Administrative Status Information is carried in the Admin Status
Object. The object provides information related to the
administrative state of a particular LSP. The information is used in
two ways. In the first, the object is carried in Path and Resv
messages to indicate the administrative state of an LSP. In the
second, the object is carried in a Notification message to request
that the ingress node change the administrative state of an LSP.
7.1. Admin Status Object
The use of the Admin Status Object is optional. It uses Class-Number
TBA (of form 11bbbbbb).
The format of the Admin Status Object is:
0 1 2 3
0 1 2 3 4 5 6 7 8 9 0 1 2 3 4 5 6 7 8 9 0 1 2 3 4 5 6 7 8 9 0 1
+-+-+-+-+-+-+-+-+-+-+-+-+-+-+-+-+-+-+-+-+-+-+-+-+-+-+-+-+-+-+-+-+
| Length | Class-Num(TBA)| C-Type (1) |
+-+-+-+-+-+-+-+-+-+-+-+-+-+-+-+-+-+-+-+-+-+-+-+-+-+-+-+-+-+-+-+-+
| Reserved |T|D|
+-+-+-+-+-+-+-+-+-+-+-+-+-+-+-+-+-+-+-+-+-+-+-+-+-+-+-+-+-+-+-+-+
See [GMPLS-SIG] for a description of parameters.

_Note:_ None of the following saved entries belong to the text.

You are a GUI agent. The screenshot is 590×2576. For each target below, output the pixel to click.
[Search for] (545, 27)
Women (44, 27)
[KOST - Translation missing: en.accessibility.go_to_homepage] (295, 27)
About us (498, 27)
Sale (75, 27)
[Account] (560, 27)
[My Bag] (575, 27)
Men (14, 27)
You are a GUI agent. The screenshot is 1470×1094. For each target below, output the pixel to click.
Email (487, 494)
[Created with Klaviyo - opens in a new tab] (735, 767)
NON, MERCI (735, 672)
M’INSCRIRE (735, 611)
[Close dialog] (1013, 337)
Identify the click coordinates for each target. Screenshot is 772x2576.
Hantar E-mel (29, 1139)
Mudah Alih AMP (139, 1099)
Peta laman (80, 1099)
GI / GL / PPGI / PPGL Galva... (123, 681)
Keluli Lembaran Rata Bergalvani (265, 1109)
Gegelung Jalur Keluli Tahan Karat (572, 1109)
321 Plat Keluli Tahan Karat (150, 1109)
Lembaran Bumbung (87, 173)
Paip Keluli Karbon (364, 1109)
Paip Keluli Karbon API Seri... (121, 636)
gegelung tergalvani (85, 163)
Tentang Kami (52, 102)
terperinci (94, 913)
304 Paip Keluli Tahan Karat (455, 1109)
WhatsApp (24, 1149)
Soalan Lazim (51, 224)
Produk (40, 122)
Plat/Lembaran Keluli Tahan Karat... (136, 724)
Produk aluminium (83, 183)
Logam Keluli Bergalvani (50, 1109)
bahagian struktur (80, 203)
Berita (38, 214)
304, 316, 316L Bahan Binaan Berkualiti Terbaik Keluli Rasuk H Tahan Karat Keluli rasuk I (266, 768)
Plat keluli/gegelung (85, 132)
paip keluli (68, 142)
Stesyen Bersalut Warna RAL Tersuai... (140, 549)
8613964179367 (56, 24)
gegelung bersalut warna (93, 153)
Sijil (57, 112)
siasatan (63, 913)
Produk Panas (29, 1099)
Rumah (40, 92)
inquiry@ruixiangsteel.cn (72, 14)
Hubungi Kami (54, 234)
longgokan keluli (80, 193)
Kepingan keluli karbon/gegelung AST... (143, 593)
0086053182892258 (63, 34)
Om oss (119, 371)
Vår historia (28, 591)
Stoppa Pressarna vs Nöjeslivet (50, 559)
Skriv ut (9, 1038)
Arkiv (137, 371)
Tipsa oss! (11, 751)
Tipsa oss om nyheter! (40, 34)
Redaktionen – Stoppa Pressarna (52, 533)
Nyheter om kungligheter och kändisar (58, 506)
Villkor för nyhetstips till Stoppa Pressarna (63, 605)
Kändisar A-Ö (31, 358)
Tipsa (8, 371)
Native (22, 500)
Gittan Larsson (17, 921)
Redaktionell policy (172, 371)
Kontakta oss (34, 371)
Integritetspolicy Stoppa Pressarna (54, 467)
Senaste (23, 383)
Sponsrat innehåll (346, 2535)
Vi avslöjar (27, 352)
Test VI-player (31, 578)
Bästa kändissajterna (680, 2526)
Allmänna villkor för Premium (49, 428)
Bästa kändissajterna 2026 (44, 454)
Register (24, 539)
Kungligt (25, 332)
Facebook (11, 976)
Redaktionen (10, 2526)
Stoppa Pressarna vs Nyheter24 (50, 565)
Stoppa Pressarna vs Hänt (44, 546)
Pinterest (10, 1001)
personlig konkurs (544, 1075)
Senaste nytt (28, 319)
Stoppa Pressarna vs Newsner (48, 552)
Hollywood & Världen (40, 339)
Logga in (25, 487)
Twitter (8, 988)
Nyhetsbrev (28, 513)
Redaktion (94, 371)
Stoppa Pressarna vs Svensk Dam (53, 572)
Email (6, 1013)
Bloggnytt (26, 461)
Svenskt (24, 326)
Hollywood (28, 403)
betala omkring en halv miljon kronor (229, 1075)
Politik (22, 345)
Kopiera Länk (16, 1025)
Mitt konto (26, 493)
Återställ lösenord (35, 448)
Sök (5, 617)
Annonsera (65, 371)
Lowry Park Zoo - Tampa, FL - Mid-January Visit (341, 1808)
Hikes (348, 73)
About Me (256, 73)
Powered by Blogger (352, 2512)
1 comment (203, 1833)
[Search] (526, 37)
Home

7.2. Path and Resv Message Procedures
The Admin Status Object is used to notify each node along the path of
the status of the LSP. Status information is processed by each node
based on local policy and then propagated in the corresponding
outgoing messages. The object is inserted in Path messages at the
discretion of the ingress node.
Transit nodes receiving a non-refresh Path message containing an
Admin Status Object, update their local state, take any appropriate
local action based on the indicated status and then propagate the
received Admin Status Object in the outgoing Path message.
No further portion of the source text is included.